Circular motion under control

Characterizing the polarization properties of optical systems helps improve their production yields. These optical devices include liquid-crystal displays and projection systems, fluorescence microscopy, and biomedical testers. Polarization properties are beyond the scope of this article, so suffice it to say that industry growth has increased the importance of high-speed polarization metrology equipment.

A manufacturer of optical devices, Axometrics Inc, Huntsville, Ala, (axometrics.com), sought to improve the accuracy of its measurements while increasing throughput. The company built a testing machine that positions LCD test samples between the company's AxoScan SpectroPolarimieter's transmitter and receiver, which travel along a semicircular path. The heads measure polarization. The machine is unusual because it has linear axes that must coordinate with the circular axes.

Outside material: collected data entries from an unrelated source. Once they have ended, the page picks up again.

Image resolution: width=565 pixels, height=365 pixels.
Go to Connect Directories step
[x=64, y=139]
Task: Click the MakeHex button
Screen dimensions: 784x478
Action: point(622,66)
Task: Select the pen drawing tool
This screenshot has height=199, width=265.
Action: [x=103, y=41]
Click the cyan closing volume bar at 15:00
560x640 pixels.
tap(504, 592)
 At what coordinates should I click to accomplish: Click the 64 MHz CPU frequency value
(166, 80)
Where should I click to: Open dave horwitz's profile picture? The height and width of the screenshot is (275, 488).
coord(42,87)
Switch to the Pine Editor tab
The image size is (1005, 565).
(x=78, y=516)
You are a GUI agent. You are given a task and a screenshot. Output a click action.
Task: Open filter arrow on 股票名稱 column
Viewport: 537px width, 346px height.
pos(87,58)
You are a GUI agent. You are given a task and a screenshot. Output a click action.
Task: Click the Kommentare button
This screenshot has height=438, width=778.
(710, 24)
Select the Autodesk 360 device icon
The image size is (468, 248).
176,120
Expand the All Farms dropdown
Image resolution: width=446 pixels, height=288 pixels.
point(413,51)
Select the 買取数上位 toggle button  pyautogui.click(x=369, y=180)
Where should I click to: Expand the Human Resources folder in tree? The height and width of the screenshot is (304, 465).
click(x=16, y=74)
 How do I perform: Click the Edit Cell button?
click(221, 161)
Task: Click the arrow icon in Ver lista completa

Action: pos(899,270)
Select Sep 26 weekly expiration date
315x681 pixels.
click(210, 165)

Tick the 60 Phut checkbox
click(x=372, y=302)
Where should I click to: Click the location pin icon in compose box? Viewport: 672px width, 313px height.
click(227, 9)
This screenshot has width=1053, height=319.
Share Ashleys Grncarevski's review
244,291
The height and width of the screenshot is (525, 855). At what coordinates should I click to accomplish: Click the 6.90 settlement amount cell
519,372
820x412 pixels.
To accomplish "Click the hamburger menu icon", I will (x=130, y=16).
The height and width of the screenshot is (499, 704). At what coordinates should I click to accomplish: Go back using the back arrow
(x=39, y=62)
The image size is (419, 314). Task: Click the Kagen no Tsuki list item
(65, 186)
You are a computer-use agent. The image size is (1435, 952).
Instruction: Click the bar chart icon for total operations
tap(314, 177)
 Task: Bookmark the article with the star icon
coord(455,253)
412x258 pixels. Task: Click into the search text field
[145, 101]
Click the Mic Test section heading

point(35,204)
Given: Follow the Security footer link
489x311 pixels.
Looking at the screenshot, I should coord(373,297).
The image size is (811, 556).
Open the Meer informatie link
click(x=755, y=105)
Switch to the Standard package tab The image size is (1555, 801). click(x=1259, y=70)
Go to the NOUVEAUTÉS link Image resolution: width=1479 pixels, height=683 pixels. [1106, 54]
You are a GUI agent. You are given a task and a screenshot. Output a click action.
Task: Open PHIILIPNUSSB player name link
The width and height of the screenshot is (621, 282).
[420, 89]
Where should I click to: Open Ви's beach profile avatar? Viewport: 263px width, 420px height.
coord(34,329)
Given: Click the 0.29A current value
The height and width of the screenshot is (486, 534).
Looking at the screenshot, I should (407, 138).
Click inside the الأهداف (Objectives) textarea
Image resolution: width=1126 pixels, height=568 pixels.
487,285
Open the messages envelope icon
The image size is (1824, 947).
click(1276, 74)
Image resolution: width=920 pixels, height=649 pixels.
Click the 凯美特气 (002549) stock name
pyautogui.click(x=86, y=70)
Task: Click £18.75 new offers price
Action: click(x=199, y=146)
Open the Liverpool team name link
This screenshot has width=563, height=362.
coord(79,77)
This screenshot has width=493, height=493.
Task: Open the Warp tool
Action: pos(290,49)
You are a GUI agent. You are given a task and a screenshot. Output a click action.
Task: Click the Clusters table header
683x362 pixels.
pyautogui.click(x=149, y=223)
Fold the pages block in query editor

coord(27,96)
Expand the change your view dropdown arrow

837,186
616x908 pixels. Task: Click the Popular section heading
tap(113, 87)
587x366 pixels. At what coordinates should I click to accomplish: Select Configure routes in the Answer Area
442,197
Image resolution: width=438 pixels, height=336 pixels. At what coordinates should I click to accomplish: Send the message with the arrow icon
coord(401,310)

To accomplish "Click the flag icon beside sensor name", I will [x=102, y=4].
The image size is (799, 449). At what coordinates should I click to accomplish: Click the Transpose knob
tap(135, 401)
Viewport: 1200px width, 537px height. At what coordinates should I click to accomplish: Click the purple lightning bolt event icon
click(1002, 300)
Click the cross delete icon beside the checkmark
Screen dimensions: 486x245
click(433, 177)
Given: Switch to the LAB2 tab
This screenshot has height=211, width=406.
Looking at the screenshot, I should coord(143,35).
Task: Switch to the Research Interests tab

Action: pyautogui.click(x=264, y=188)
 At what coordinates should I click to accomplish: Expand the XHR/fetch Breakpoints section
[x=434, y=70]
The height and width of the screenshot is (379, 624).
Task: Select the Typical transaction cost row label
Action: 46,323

Axometrics' engineers selected a precision HepcoMotion PRT ring and track system from Bishop-Wisecarver because it has an internal gear that makes it easier to meet rotational requirements and tolerances. The circular track is precision ground with hardened V faces. Transmitter and receiver heads mount on carriages that travel along the two 180° half-circular axes.

The linear positioning device that carries LCDs uses three linear axes, one horizontal and two vertical. The X-axis spans 1,600 mm and the Y-Y' axes, 900 mm and it moves at 1,000 mm/sec with a repeatability of ±0.1 mm. The panels it carries can have up to 60-in. diagonals.

Transmitter and receiver heads remain on the same plane and must be aligned to within ±0.2 mm over 165.1 mm. The heads rotate 70° in either direction at 40°/sec. with minimum moves of 0.05°. The guide rings had to be in 180° sections, one for each head, to provide space between them for LCD panels.